═════ PAGE TEXT ═════
Ron DeSantis Suspended State Attorney Andrew Warren

A War Of Words After Florida Gov. Ron DeSantis Suspends State Attorney Andrew Warren

Only six hours after he was suspended Thursday by Gov. Ron DeSantis, Andrew Warren insisted he was still Hillsborough County’s top prosecutor, and that the governor was trying to “overthrow” democracy.

DeSantis announced Thursday morning that he was replacing Warren with Hillsborough County Judge Susan Lopez, but that didn’t stop Warren from going ahead with an afternoon press conference to announce new developments in two grisly 1983 crimes — separate rape and murder cases, one that went unsolved and another that initially resulted in a wrongful conviction.

“I’m still doing this job as state attorney. I’m the twice-duly elected state attorney of Hillsborough County. And the governor signing something with a pen or a crayon doesn’t change that,” Warren, a Democrat, said of DeSantis’ order.

The governor’s office responded Thursday, “If Andrew Warren made such a statement, then it is yet another display of his lack of respect for the law. He has been legally suspended from office by the governor, and may no longer conduct the affairs of the office of the State Attorney of the 13th Judicial Circuit, pending his removal by the Senate.”

It wasn’t Warren’s work on those cases that drew the governor’s attention but rather Warren’s professed refusal to enforce a new law preventing abortions after 15 weeks of pregnancy.
═════ DATASET RECORDS ═════
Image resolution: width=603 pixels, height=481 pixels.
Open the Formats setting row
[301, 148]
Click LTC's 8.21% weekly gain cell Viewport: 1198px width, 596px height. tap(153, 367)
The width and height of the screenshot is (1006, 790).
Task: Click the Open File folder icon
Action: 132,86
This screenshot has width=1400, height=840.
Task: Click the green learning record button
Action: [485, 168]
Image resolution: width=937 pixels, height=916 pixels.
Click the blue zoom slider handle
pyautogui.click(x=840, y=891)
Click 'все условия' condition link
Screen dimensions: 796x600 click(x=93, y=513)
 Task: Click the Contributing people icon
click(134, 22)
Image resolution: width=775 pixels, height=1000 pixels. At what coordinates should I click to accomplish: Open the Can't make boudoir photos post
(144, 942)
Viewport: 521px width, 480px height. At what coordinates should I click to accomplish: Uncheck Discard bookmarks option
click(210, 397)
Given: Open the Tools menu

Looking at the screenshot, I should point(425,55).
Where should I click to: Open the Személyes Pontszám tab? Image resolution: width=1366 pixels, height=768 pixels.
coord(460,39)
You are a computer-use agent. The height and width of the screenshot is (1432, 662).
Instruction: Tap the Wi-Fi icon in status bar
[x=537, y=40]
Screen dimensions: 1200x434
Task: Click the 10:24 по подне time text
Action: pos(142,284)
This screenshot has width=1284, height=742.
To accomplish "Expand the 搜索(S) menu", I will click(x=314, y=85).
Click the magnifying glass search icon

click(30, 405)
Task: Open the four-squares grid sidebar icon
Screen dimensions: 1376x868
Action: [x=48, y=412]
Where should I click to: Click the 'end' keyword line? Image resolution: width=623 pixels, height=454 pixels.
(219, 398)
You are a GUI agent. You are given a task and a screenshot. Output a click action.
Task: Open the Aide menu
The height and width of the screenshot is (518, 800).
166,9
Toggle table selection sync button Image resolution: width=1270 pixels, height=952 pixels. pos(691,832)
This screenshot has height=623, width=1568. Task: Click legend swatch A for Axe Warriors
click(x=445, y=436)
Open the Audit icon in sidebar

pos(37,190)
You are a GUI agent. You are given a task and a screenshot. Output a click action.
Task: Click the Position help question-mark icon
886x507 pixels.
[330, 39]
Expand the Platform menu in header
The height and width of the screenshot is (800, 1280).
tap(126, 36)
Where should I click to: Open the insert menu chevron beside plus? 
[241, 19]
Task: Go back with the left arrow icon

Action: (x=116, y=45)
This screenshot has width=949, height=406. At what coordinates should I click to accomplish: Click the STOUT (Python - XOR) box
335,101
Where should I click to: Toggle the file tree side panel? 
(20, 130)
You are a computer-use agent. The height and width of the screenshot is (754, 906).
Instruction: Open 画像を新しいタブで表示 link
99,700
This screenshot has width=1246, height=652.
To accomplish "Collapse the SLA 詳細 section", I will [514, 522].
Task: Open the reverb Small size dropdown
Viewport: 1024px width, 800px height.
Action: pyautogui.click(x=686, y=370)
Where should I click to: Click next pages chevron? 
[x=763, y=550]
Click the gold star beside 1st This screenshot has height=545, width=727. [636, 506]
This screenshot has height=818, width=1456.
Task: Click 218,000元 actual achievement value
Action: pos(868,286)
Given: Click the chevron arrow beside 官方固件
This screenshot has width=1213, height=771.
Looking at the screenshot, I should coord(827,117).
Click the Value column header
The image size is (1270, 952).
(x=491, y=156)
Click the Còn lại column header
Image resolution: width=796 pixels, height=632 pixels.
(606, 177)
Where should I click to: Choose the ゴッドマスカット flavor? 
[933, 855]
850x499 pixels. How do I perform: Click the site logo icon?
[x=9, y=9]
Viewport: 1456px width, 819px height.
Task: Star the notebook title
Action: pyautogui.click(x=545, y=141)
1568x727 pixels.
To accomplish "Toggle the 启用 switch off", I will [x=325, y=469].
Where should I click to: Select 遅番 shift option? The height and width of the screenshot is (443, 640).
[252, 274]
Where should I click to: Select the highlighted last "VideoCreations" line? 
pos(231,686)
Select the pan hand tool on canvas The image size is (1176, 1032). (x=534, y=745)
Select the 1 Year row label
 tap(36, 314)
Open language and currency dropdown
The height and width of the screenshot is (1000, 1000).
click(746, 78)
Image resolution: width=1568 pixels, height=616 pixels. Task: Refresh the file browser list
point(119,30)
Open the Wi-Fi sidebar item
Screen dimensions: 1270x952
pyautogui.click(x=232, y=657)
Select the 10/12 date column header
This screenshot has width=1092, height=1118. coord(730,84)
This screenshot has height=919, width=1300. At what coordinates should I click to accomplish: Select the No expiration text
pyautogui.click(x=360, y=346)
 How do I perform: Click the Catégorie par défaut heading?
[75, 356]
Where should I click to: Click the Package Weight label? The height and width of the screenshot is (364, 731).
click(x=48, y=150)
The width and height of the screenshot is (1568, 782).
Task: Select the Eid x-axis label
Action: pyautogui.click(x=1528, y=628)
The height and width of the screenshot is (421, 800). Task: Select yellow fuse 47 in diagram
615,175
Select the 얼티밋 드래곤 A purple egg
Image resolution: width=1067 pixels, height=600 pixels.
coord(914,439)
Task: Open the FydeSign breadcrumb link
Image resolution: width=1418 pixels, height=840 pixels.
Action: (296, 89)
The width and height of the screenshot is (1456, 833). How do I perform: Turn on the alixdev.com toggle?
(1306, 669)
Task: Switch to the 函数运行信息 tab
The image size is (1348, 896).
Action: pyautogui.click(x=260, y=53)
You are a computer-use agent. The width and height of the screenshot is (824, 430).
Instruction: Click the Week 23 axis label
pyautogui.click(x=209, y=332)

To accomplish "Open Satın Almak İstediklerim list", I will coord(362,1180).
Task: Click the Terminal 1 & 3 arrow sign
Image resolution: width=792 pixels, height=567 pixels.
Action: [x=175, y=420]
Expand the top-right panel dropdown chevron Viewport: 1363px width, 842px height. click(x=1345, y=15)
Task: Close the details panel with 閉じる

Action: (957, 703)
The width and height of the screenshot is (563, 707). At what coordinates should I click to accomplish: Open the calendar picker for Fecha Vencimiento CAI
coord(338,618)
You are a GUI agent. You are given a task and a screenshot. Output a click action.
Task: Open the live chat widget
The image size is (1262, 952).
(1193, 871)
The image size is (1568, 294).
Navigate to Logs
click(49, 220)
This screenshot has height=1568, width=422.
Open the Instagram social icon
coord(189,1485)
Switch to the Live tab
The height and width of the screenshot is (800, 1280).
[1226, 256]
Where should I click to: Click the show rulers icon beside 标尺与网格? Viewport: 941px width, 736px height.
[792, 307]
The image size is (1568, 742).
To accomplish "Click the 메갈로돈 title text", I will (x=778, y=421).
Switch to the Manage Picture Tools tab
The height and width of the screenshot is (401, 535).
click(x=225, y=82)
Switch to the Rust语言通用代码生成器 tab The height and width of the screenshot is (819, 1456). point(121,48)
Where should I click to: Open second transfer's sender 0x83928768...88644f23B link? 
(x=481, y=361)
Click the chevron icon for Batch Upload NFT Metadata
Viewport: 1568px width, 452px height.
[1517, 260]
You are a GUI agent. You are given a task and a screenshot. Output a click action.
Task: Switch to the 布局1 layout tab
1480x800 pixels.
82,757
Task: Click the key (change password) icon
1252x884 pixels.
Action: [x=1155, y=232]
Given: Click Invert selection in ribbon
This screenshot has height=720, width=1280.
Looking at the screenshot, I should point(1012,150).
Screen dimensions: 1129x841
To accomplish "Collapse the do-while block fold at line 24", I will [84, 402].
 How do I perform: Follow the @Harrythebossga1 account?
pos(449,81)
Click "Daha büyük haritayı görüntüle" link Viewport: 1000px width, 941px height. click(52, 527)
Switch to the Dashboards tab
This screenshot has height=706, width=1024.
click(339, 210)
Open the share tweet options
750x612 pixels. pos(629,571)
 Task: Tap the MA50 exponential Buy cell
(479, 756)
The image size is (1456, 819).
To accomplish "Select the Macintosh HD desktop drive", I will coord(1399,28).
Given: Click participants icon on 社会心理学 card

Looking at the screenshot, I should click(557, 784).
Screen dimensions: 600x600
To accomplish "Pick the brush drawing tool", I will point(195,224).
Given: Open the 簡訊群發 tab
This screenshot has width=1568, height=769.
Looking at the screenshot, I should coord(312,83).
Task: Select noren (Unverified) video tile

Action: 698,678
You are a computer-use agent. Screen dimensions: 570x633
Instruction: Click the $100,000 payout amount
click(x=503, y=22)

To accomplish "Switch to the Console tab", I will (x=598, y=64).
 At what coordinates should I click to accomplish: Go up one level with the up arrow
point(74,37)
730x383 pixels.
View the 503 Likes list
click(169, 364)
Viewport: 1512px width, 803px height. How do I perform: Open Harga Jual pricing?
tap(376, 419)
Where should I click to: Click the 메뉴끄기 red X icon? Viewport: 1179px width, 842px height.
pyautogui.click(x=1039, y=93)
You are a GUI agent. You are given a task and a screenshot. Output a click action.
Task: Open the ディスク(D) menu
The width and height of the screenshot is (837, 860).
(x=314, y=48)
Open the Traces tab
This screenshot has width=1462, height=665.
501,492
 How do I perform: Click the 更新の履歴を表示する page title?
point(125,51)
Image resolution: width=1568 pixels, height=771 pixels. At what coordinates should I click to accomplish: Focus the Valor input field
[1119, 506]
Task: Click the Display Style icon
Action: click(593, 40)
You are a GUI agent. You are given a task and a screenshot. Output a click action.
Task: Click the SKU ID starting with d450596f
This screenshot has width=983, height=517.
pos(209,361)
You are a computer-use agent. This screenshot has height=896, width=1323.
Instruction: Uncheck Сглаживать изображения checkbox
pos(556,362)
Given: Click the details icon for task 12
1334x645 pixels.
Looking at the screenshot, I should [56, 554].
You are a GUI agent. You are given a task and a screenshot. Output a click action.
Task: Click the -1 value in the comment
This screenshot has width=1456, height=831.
═════
■ PROBLEM DESCRIPTION ■
According to the article on Andrew Warren's suspension, whom did DeSantis name to replace Warren? The listing was taken from a source unrelated to the article on Andrew Warren's suspension.

■ ANSWER IN FULL ■
Hillsborough County Judge Susan Lopez.